Gestellte Aufgabe. Schreibe den Textauszug zwischen "Bild: Rechter als" und "AfD-Patriarch Alexander Gauland.", beide eingeschlossen, noch einmal ab. Tausche dabei "fulminanter" gegen "bemerkenswerter" aus.

Vorliegender Textauszug.
########

Bild: Rechter als die (vermeintliche?) Fürstin ist nur ihr Schatten
Berlin taz | Es war ein fulminanter Auftritt: Mit ein paar flotten
deutschnationalen Sprüchen avancierte die bis dahin weithin unbekannte
Doris Fürstin von Sayn-Wittgenstein zum Star des AfD-Parteitags am
vergangenen Wochenende in Hannover. Sie habe mit ihrer Rede „die Seele der
Partei“ getroffen, schwärmte AfD-Patriarch Alexander Gauland.
In deutschen Adelskreisen ist man jedoch weniger begeistert. Hier gilt die
63-jährige Rechtsauslegerin als falscher Fuffziger. Die
AfD-Landesvorsitzende in Schleswig-Holstein sei „keine Fürstin“,
[1][empörte sich der echte Alexander Fürst zu Sayn-Wittgenstein-Sayn in der
Rhein-Zeitung]. „Sie trägt nur den Namen.“
Mit den deutschen Adelstiteln ist das so eine Sache. Aus gutem Grund dürfen
sie seit dem Zusammenbruch der Monarchie 1918 nicht mehr verliehen werden.

########

Datensatzabschnitt.
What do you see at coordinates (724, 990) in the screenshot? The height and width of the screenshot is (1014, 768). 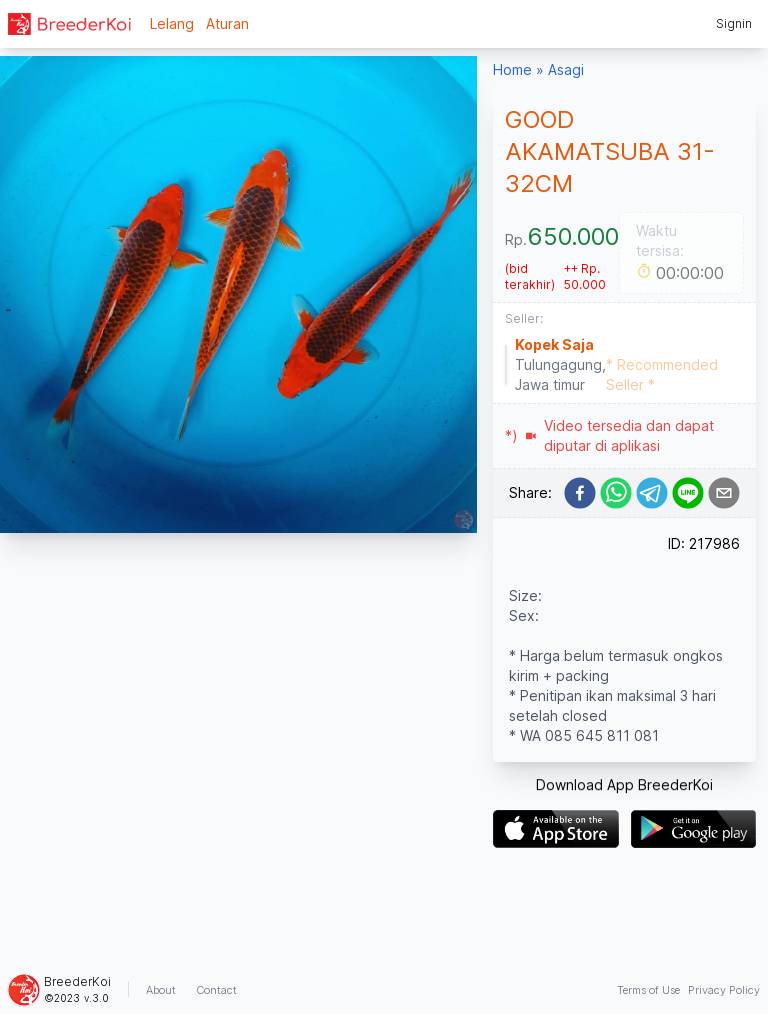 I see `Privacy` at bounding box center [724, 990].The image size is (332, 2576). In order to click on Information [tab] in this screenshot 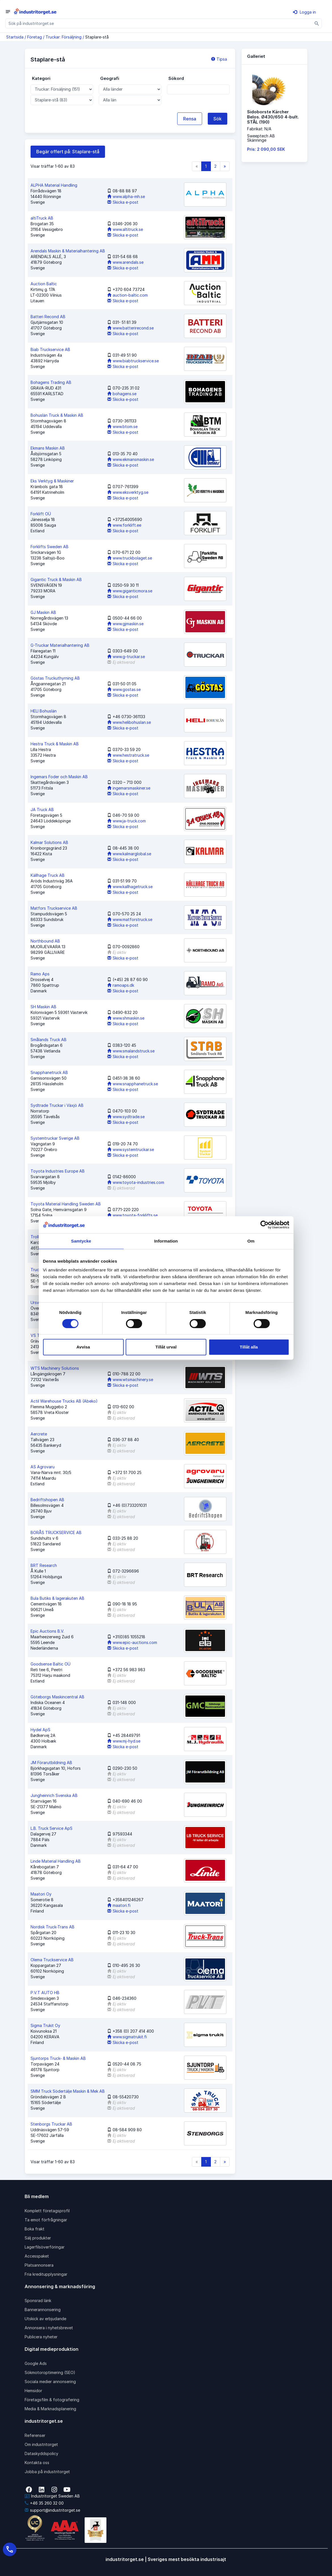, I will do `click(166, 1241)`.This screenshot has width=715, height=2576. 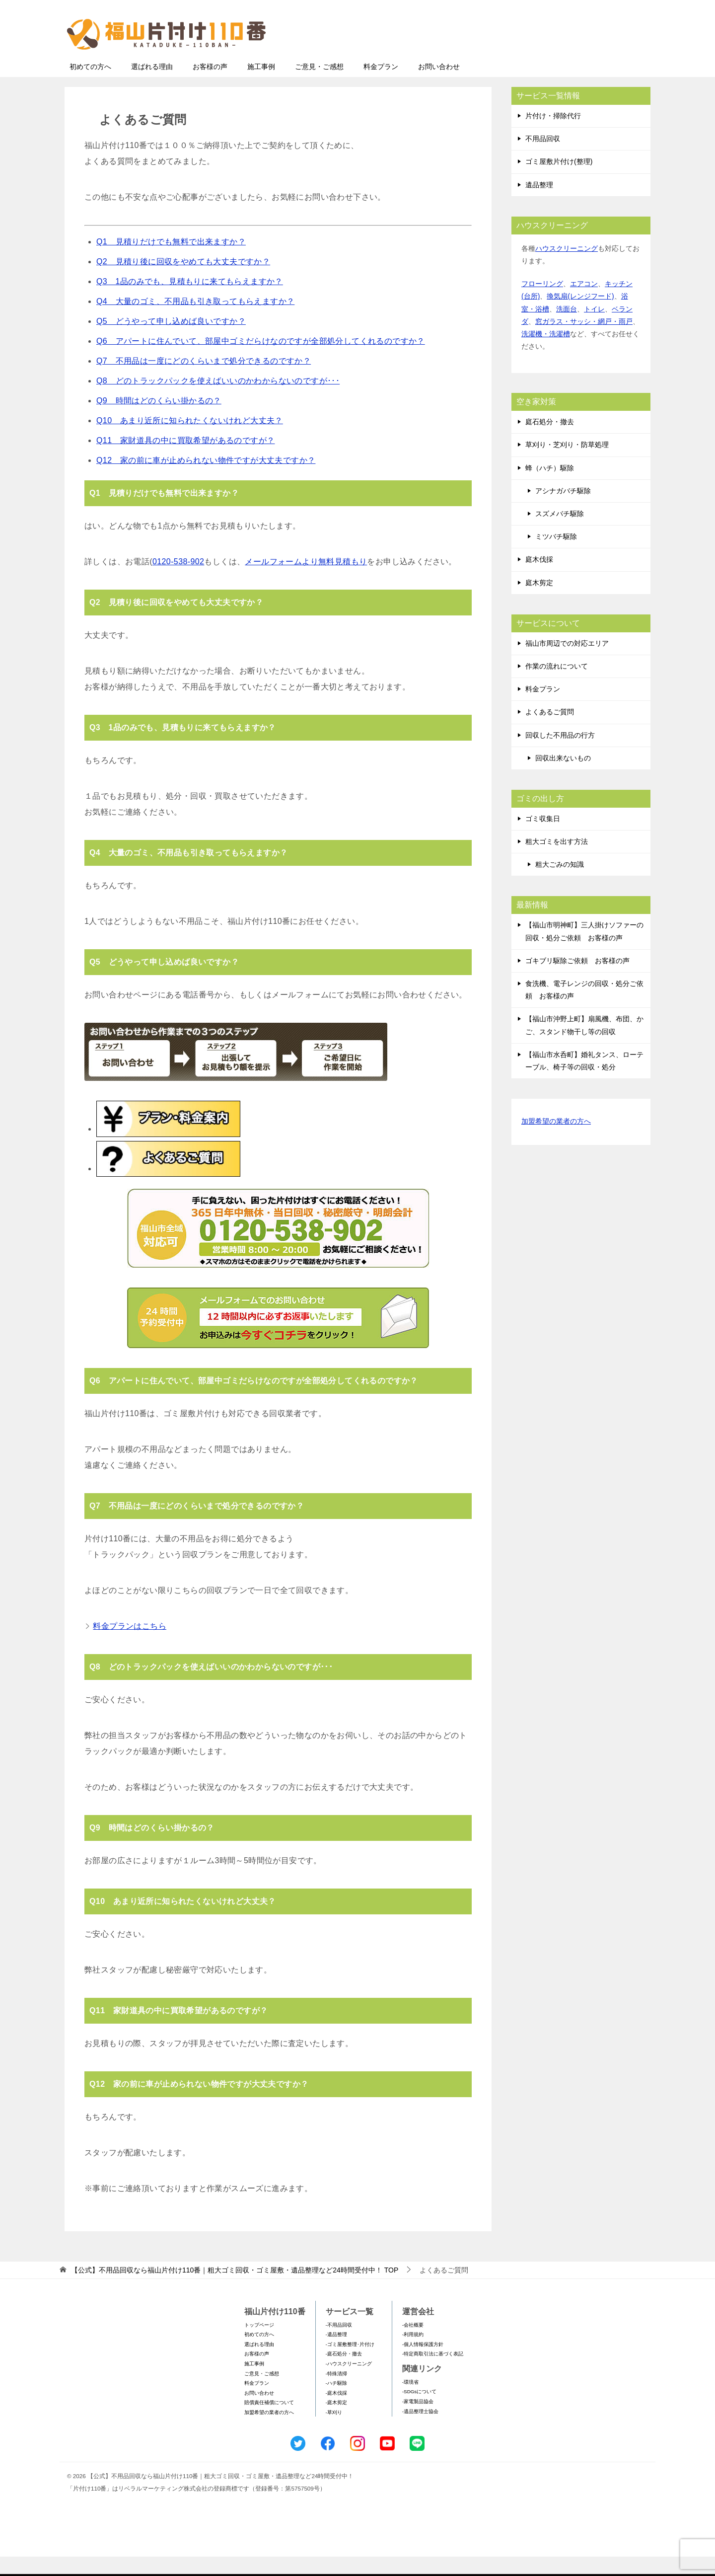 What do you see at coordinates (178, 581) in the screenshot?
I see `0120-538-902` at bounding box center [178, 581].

########

Lösung der Übung.
Bild: Rechter als die (vermeintliche?) Fürstin ist nur ihr Schatten
Berlin taz | Es war ein bemerkenswerter Auftritt: Mit ein paar flotten
deutschnationalen Sprüchen avancierte die bis dahin weithin unbekannte
Doris Fürstin von Sayn-Wittgenstein zum Star des AfD-Parteitags am
vergangenen Wochenende in Hannover. Sie habe mit ihrer Rede „die Seele der
Partei“ getroffen, schwärmte AfD-Patriarch Alexander Gauland.